As The Wall Street Journal reported the other day, Amazon believes government contracts will be a lucrative endeavor for its cloud-computing unit and the division's vice president, Adam Selipsky, was reported saying: "The federal government opportunity is enormous. We believe that will be a very significant business for Amazon Web Services going forward."
In light of the snooping scandal involving the CIA's PRISM program, which collects and monitors virtually all electronic communications of the American people, the question is: Will the markets tolerate Amazon getting into bed with the spies?
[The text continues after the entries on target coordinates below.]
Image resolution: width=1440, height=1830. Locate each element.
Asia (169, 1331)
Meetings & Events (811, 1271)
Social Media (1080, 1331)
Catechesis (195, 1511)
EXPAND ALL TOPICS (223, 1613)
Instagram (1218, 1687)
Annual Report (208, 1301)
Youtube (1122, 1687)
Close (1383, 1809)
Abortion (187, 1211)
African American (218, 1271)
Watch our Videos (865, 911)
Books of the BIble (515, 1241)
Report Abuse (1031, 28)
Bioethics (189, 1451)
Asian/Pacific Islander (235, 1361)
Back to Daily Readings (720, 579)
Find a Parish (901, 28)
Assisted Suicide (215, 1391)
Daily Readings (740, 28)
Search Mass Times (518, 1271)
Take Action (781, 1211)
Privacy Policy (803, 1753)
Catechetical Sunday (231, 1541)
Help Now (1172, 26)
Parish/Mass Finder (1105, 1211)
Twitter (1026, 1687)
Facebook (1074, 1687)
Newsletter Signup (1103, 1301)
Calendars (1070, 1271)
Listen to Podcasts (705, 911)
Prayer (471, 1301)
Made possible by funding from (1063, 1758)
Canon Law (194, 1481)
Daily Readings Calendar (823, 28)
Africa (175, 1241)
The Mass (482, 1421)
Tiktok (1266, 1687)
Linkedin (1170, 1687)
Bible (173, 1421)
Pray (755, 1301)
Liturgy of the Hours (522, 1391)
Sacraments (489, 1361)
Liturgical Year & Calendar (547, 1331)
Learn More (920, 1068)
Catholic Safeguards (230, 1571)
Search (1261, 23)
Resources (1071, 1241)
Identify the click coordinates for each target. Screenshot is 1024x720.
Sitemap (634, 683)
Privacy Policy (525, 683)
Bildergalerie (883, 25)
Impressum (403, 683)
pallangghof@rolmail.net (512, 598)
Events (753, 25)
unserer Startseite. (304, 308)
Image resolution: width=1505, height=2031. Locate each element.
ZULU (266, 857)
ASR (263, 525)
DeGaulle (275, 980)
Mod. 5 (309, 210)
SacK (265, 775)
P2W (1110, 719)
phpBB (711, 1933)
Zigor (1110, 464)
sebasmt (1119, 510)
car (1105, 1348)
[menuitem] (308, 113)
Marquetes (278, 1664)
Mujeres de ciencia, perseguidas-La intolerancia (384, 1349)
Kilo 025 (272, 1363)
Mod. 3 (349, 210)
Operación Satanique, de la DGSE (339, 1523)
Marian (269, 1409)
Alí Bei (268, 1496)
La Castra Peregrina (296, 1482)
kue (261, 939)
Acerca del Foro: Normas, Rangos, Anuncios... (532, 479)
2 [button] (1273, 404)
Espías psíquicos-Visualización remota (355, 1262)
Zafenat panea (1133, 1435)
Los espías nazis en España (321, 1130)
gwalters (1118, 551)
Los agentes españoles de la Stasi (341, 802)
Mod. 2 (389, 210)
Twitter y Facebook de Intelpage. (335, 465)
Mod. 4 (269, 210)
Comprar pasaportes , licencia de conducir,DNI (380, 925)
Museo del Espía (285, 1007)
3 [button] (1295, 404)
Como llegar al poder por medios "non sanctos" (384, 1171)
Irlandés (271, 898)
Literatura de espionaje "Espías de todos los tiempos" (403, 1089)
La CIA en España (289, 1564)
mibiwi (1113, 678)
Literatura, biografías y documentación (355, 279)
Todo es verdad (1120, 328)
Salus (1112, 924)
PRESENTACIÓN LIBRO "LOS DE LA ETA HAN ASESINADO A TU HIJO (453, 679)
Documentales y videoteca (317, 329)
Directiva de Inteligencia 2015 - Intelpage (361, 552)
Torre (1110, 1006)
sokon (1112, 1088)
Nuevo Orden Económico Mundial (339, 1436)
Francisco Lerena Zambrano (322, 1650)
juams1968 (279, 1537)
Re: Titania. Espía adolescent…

When China developed its so-called Golden Shield project that used technology to monitor, censor, and otherwise contain its citizens, U.S. companies that helped the government develop the program rightly came in for criticism. Cisco (NASDAQ: CSCO ) provided the networking equipment critical to operating the vast, complicated surveillance system that was installed. Honeywell (NYSE: HON ) , United Technologies (NYSE: UTX ) , General Electric (NYSE: GE ) , and IBM were all there providing the repressive regime with the technology and know-how to keep its citizens in check.
How much more will the public look askance at these tech giants when the tools they are providing are not to foreign governments but to our own and the people being spied upon are Americans?
Where the tech companies might normally resist such overtures, resistance is being overcome by lavishing billions of dollars on the corporations that do succumb. The Journal reports that the Defense Dept. spent about $35 billion on information technology systems last year, down from $38 billion a few years ago but still a prodigious amount that is causing Amazon to now go up against IBM.
A few years ago, I noted how creepy it was that the CIA was running its own venture capital firm, In-Q-Tel, named in part after the master spy gadget maker Q from the James Bond movies. While my fears were partially assuaged at the time by the fact that they were supposedly targeting terrorists, it seems the spooks were all too willing to turn those tools on U.S. citizens.
The cloud-based services the CIA and its National Security Agency are using to collect and collate data on private individuals should be alarming, and investors ought to hold accountable not only the politicians who allow the program to exist but the companies that facilitate its creation.
Of course, as I noted the other day on the dark side of big data, investors have short memories so that even if they do get spooked by this latest episode by the spymasters, they'll soon be back bidding up its shares.
The greater threat seems to be the General Accountability Office recommending the web services contract be rebid. With two months to decide, the CIA could indeed be the one that ends up spooking Amazon's stock.